↓

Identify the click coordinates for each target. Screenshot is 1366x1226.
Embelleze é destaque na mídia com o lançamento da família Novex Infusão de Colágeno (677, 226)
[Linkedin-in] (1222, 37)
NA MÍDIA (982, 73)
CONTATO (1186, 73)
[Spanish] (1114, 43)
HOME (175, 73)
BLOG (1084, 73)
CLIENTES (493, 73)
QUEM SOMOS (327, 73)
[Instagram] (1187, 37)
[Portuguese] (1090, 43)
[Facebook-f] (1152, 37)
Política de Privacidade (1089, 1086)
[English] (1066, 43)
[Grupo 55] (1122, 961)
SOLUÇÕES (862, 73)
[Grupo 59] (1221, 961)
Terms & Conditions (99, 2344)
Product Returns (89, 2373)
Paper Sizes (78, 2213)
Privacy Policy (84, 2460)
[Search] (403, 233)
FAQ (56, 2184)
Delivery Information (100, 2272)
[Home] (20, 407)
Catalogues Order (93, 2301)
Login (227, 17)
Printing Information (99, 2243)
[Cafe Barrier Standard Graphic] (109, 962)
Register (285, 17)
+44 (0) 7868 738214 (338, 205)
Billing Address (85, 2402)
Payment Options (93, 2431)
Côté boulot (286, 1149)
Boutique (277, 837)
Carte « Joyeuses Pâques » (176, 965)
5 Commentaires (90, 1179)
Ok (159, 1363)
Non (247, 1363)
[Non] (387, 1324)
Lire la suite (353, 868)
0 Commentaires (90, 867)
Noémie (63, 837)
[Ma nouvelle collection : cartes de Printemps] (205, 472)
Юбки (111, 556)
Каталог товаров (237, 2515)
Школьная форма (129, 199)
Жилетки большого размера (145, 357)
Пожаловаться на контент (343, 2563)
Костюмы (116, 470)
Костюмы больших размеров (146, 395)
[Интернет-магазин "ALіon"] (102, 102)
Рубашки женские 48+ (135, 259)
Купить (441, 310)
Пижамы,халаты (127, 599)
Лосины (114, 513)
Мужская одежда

↑

▶ **ACTIVITY**
Each line above should be reproduced exactly, with nothing omitted.

▶ **WRITTEN RESPONSE**
Identify the click coordinates for each target. Screenshot is 1366x1226.
Embelleze é destaque na mídia com o lançamento da família Novex Infusão de Colágeno (677, 226)
[Linkedin-in] (1222, 37)
NA MÍDIA (982, 73)
CONTATO (1186, 73)
[Spanish] (1114, 43)
HOME (175, 73)
BLOG (1084, 73)
CLIENTES (493, 73)
QUEM SOMOS (327, 73)
[Instagram] (1187, 37)
[Portuguese] (1090, 43)
[Facebook-f] (1152, 37)
Política de Privacidade (1089, 1086)
[English] (1066, 43)
[Grupo 55] (1122, 961)
SOLUÇÕES (862, 73)
[Grupo 59] (1221, 961)
Terms & Conditions (99, 2344)
Product Returns (89, 2373)
Paper Sizes (78, 2213)
Privacy Policy (84, 2460)
[Search] (403, 233)
FAQ (56, 2184)
Delivery Information (100, 2272)
[Home] (20, 407)
Catalogues Order (93, 2301)
Login (227, 17)
Printing Information (99, 2243)
[Cafe Barrier Standard Graphic] (109, 962)
Register (285, 17)
+44 (0) 7868 738214 (338, 205)
Billing Address (85, 2402)
Payment Options (93, 2431)
Côté boulot (286, 1149)
Boutique (277, 837)
Carte « Joyeuses Pâques » (176, 965)
5 Commentaires (90, 1179)
Ok (159, 1363)
Non (247, 1363)
[Non] (387, 1324)
Lire la suite (353, 868)
0 Commentaires (90, 867)
Noémie (63, 837)
[Ma nouvelle collection : cartes de Printemps] (205, 472)
Юбки (111, 556)
Каталог товаров (237, 2515)
Школьная форма (129, 199)
Жилетки большого размера (145, 357)
Пожаловаться на контент (343, 2563)
Костюмы (116, 470)
Костюмы больших размеров (146, 395)
[Интернет-магазин "ALіon"] (102, 102)
Рубашки женские 48+ (135, 259)
Купить (441, 310)
Пижамы,халаты (127, 599)
Лосины (114, 513)
Мужская одежда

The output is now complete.